## YOUR OBJECTIVE
Working from the entries that follow, transcribe exactly and only the lines from the one with "Click the LiFe 4S DisCharge settings box" through the last, pictures excluded.

## Stored data
- - - - - - -

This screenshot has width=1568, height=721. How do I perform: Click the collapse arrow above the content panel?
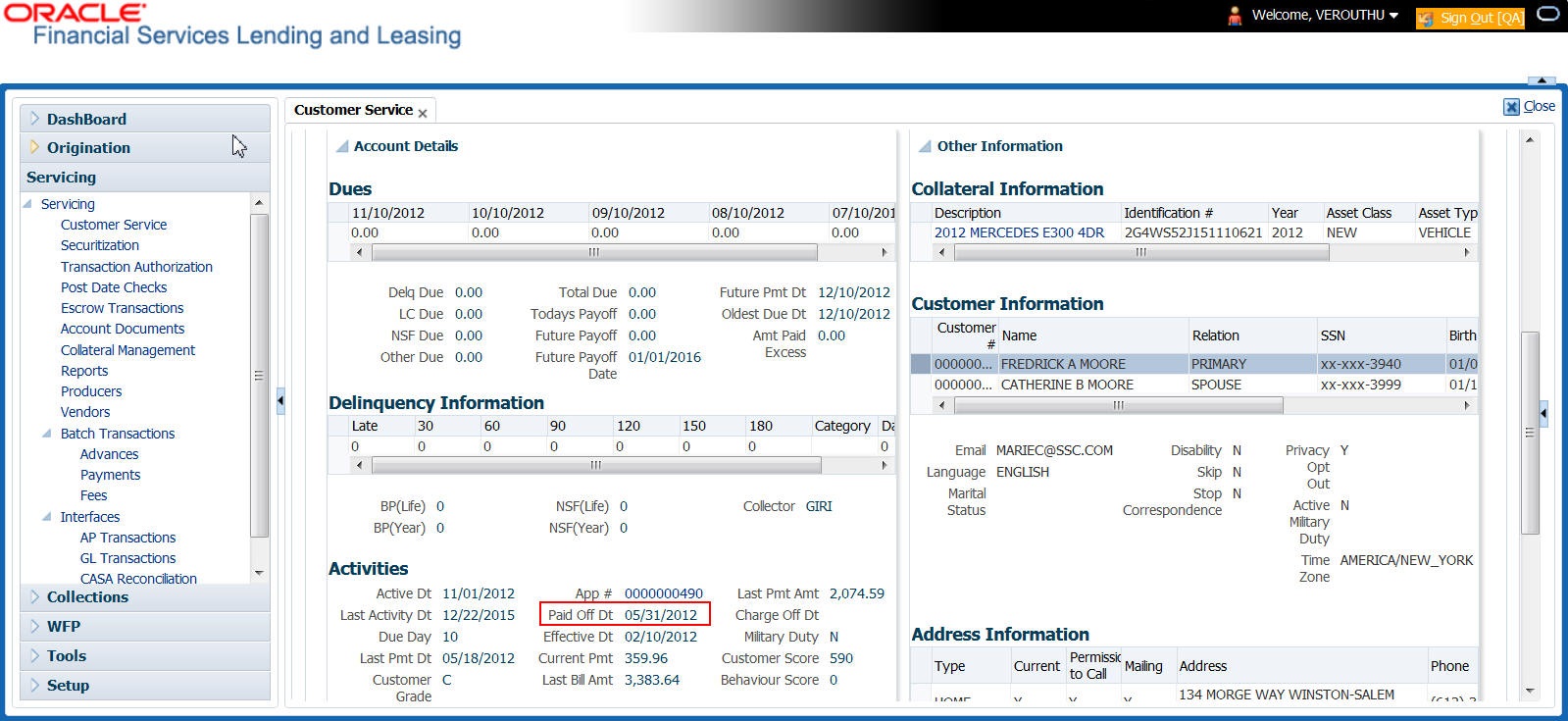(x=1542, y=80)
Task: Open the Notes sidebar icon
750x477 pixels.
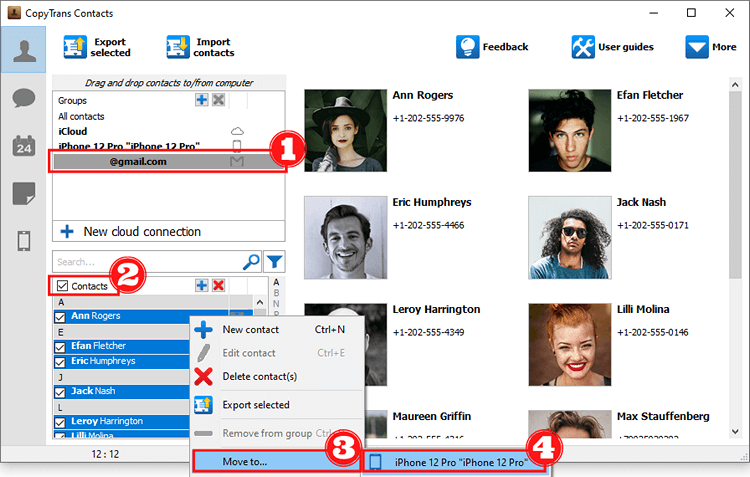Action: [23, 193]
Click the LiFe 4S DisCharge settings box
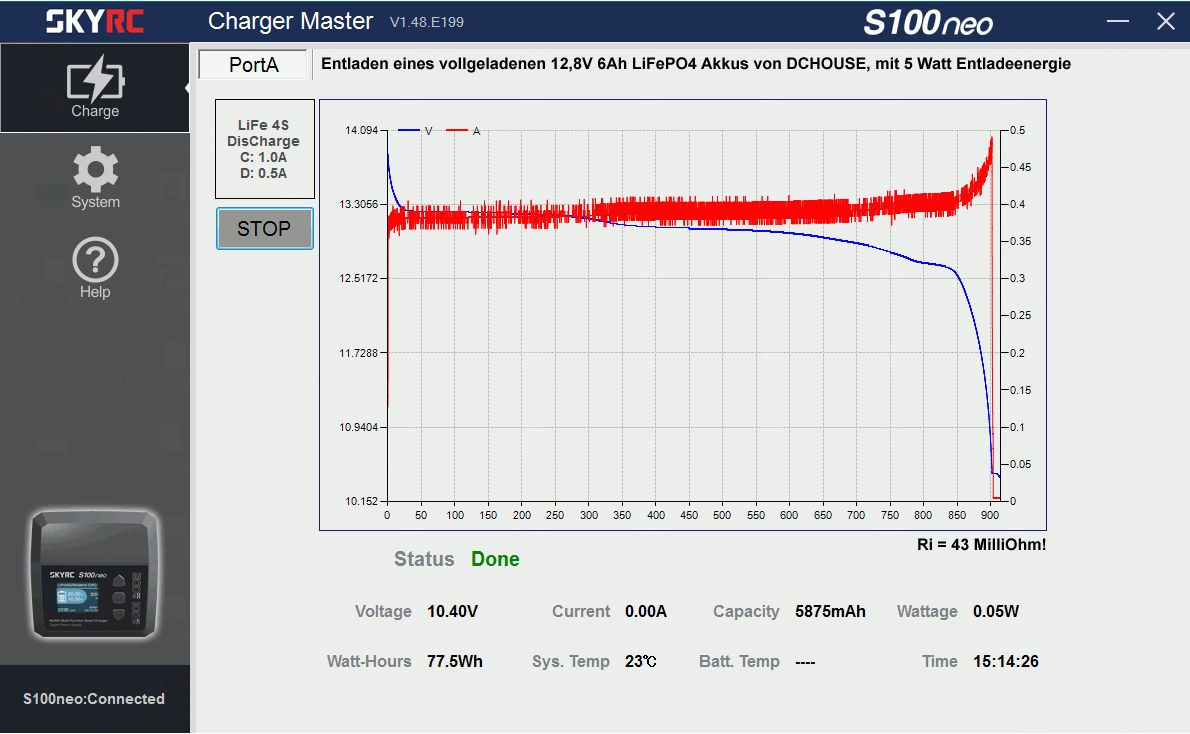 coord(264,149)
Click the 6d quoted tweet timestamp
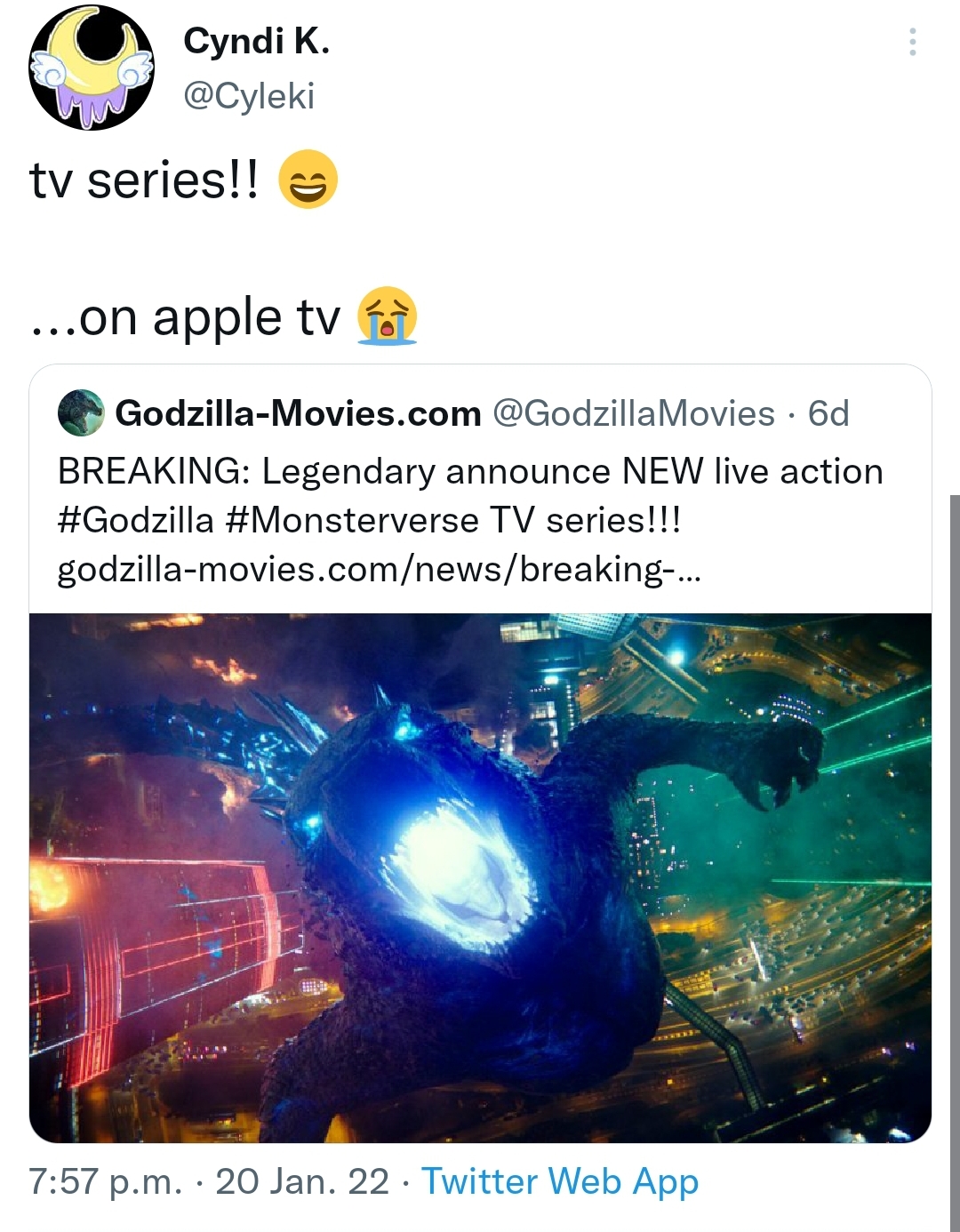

- - - - - - -

## TASK RESULT
Click the LiFe 4S DisCharge settings box
 coord(264,149)
Click the 6d quoted tweet timestamp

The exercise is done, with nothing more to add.